Mexico bounced back from an opening loss to the United States to proclaim itself champions of the Netherlands Invitational Tournament prior to the U-17 World Cup. Mexico took advantage of the United States’ loss in the final game against Denmark to squeak by on goal differential after beating the host nation the Netherlands, who are one of the top candidates to win the U1-7 World Cup, by a score of 2-1. Mexico will now close up shop until they start the final concentration before traveling to Brazil for the World Cup, which is set to start on October 26th. Mexico will begin their World Cup on October 28th when they face Paraguay.
As previously mentioned, despite taking a 1-0 lead with a goal by Bryan Gonzalez, Mexico eventually fell in their opener to the United States by a score of 2-1. They then bounced back with a 1-0 win over Denmark thanks to a solitary goal from Bruce El-Mesmari. It was Mexico’s first three points but because the United States defeated the Netherlands by a scoring 3-1 in the same match day, it meant that another victory by the U.S. team would give them the tournament title.

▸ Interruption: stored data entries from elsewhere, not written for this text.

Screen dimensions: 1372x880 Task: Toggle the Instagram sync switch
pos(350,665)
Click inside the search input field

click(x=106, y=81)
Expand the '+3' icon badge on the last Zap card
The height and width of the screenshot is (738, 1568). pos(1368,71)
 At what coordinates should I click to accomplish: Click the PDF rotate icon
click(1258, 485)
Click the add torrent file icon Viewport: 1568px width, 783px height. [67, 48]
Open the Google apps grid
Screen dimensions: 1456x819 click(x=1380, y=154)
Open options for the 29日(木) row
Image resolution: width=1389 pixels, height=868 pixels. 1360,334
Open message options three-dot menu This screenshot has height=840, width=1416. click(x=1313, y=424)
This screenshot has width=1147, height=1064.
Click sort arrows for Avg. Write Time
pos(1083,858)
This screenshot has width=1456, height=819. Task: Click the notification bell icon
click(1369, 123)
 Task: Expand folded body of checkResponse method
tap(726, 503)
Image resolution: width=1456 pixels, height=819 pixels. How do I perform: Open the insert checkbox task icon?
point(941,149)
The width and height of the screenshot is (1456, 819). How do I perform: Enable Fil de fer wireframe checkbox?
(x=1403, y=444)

In the final day of competition, a surprising result occurred when the US lost 4-1 against Denmark, the only team in the tournament not going to the World Cup. The large margin of the score gave both Mexico and the Netherlands a good opportunity to win the tournament if they won the final game. Mexico would go on to win said game by a score of 2-1, with once again Bruce El-Mesmari scoring both goals to give Mexico the six points and +1 goal differential that proclaimed them as champions over the United States.
Mexico took another positive step ahead of the U-17 World Cup, conquering their third tournament of the year after winning CONCACAF and Niigata titles. Moreover, Mexico can gain some confidence in having defeated a highly regarded Netherlands team. They will still have a tough road at the World Cup but hopefully coach Marco Antonio Ruiz gets something out of the tournament as the last tune-up prior to the final camp that leads to Brazil.